The first one here is important. Despite the open data movement pressuring governments to provide their data in easily consumable forms, a lot of government organizations are still unable or unwilling to do so.

Political advocacy orgs rely a lot on scraping to collect political representative data that isn't available through any other means.

Yes, and so do research orgs. My organization does a lot of scraping because we deal with local election data and that's. Uh. Let's just say that if all counties had websites that were like Web 1.0, that would be an improvement over the current situation.
- Scraping faces to find missing persons: ethical

- Scraping photos to create deep learning VQGAN+CLIP art generator: ethical

.. we can go on and on, but we should all agree scraping is a useful tool that should never be outlawed.

I don't think that it is outlawed though, at least in practical terms, no one is gonna sue you for scrapping government websites. You really only think about the legal aspect when you do it for commercial gains.

It would be interesting to know if that data can be used in a court case against a government agency though.

> - Scraping to just copy someone's data they worked hard to generate to go and resell: unethical

Wanted to include a slightly different application:

- Scraping multiple websites and organizing data in a new and useful way for customers: To me this would be ethical since it produces new value and does not just copy someone else's data as-is

So it's really not about the "scraping" here, it's about the kind of business you're building. I don't think any of your definitions change if you simply employed people to check the websites instead of scripts.
Re government websites: they're often terrible. I've occasionally contemplated a side project just to scrape and restructure some local/state websites into a usable forms with search and whatnot.
And if you manually copy someone's data they worked hard to generate to go and resell, then it's ethical?
Google is web scrapper number one, as any search engine. Making web scrapping illegal mean making search engine illegal.
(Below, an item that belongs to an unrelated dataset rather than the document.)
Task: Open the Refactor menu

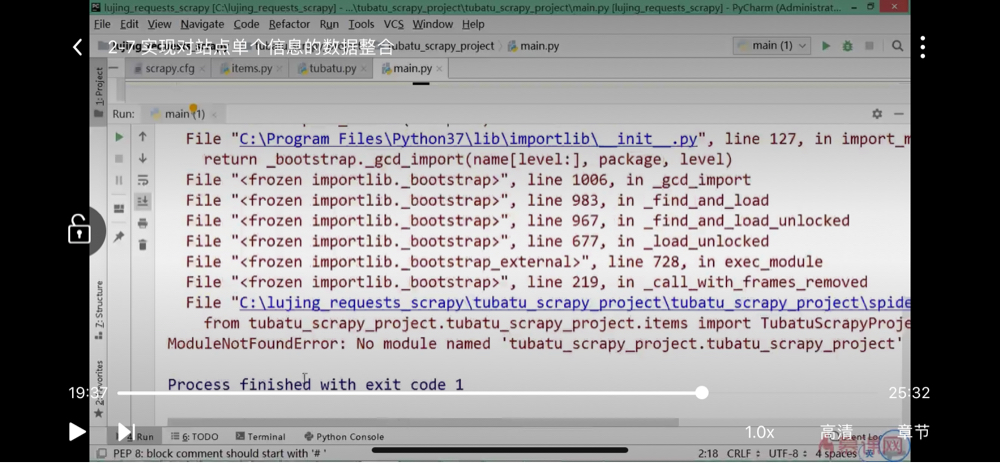Action: (x=289, y=24)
You do not want information to be public and/or free? Put it under login and charge for it.

You want to prevent people to reuse the data you publish to build other (potentially competitive) products, then use licensing and copyright, and the law.

However, banning a technological mean because what a minority could potentially do with it? Then make the internet illegal then and the problem is fixed altogether.

Google does do some things that aren't great for website owners too. Like "rich snippets", where they present the information from your page right to the end user, leaving that end user with no reason to visit your site.

And, I imagine, lots of A/B testing geared toward exactly that...keeping them on Google-owned properties.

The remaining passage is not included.